EXERCISE:
Can you quote each of the entries below word for word?

* begin EXERCISE INPUTS *

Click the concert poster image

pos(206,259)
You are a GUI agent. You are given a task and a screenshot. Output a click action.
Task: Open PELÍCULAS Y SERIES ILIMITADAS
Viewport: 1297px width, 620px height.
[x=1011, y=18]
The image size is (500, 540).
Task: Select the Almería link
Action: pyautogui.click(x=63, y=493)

* end EXERCISE INPUTS *

RESPONSE TO THIS TASK:
Click the concert poster image

pos(206,259)
You are a GUI agent. You are given a task and a screenshot. Output a click action.
Task: Open PELÍCULAS Y SERIES ILIMITADAS
Viewport: 1297px width, 620px height.
[x=1011, y=18]
The image size is (500, 540).
Task: Select the Almería link
Action: pyautogui.click(x=63, y=493)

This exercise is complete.